*ISTRUZIONI*:
1. Restituisci senza modifiche la parte del testo sul match Magnesi-Rikiishi che si apre con le parole contenenti "Ormai si ferma" e si chiude con "gladiatori del Colosseo.".
2. Prosegui il testo sul match Magnesi-Rikiishi, riprendendo subito dopo la sua ultima frase.

*ESTRATTO FORNITO*:
%%
Qualche riflessione su Magnesi vs Rikiishi.
Ho letto tantissimi post sui social, commentano la conclusione drammatica del mondiale Silver WBC dei pesi superpiuma.
Qui vorrei parlare delle affermazioni di chi si è schierato a favore della prosecuzione del match.
Ormai si ferma un incontro per uno zigomo gonfio!
Insomma, l’arbitro avrebbe sbagliato, ma solo perché non ha consentito al combattimento di andare sino alla fine.
Sono in tanti, credetemi, a pensarla così.
Tutto questo fa paura.
Si schierano in favore di un pugilato disposto a mettere in gioco tutto, a rischiare la vita per ottenere il risultato. O, peggio, non vogliono ammettere che oltre una certa soglia, la tragedia sarebbe costantemente dietro l’angolo.
Questo non è pugilato. E se lo fosse, andrebbe abolito.
Sarebbe un salto all’indietro di 2140 anni. Torneremmo ai gladiatori del Colosseo.
Bastava resistere pochi secondi e il titolo era salvo.
I secondi erano 26, abbastanza per fare correre rischi terribili a Michael Magnesi. Vi rendere conto di cosa sarebbe potuto accadere in quello spazio di tempo in una sfida tra un pugile senza difesa, in balia dell’avversario, privato della possibilità di difendersi con i muscoli del collo e delle spalle, davanti ai pugni di un altro uomo ancora in grado di caricare il colpo?
%%
*SEZIONE DATI*:
%%
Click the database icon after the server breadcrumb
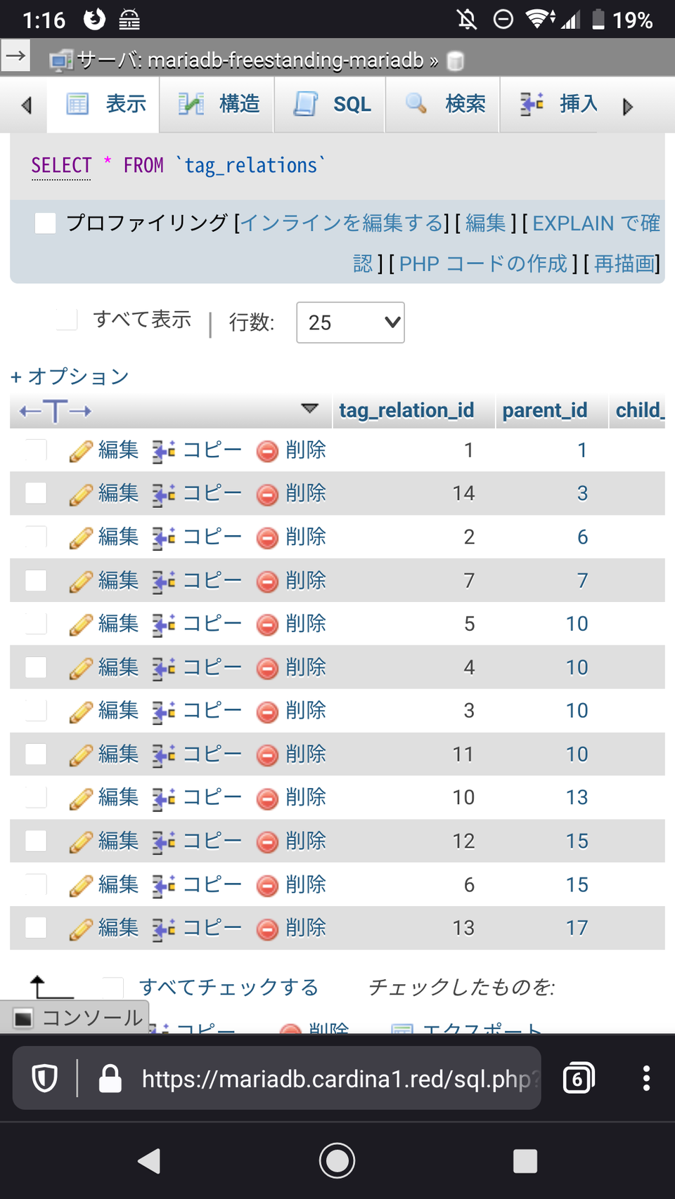This screenshot has width=675, height=1199. point(456,61)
%%
*RISPOSTE AI COMPITI*:
1.
Ormai si ferma un incontro per uno zigomo gonfio!
Insomma, l’arbitro avrebbe sbagliato, ma solo perché non ha consentito al combattimento di andare sino alla fine.
Sono in tanti, credetemi, a pensarla così.
Tutto questo fa paura.
Si schierano in favore di un pugilato disposto a mettere in gioco tutto, a rischiare la vita per ottenere il risultato. O, peggio, non vogliono ammettere che oltre una certa soglia, la tragedia sarebbe costantemente dietro l’angolo.
Questo non è pugilato. E se lo fosse, andrebbe abolito.
Sarebbe un salto all’indietro di 2140 anni. Torneremmo ai gladiatori del Colosseo.

2.
17 marzo 1990
Hilton Hotel, Las Vegas
Mondiale Wbc, Ibf dei superleggeri.
All’inizio della dodicesima ripresa Meldrick Taylor è nettamente avanti su due cartellini: Dave Moretti 107-102, Jerry Roth 108-101. Un punto di vantaggio per il giudice Chuck Giampa 105-104.
A 25 secondi dalla fine Julio Cesar Chavez centra con un terribile gancio destro al mento lo statunitense, tre secondi dopo mette a segno un montante sinistro al fegato.
Mancano 17 secondi al suono dell’ultima campanella quando JC, con un altro devastante gancio destro, mette al tappeto Taylor, che nonostante l’ampio vantaggio ha comunque subito colpi durissimi da parte del messicano nel corso dell’incontro.
Meldrick si alza con grande fatica. L’arbitro Richard Steele conta fino a 9, poi lo fissa negli occhi e gli chiede per due volte se vuole continuare. Taylor non gli risponde. Steele ferma il combattimento e dichiara Chavez vincitore per kot 12.
Mancano 2 (due) secondi alla fine (il cronometro della Tv che trasmette l’incontro indica ancora 6 secondi alla fine, ma il cronometrista ufficiale conferma: kot a 2:58 della dodicesima e ultima ripresa).
Seguono polemiche dure, pesanti.
Richard Steele non si scompone.
Io faccio l’arbitro, non il cronometrista. Non c'è mondiale che valga la vita di un uomo.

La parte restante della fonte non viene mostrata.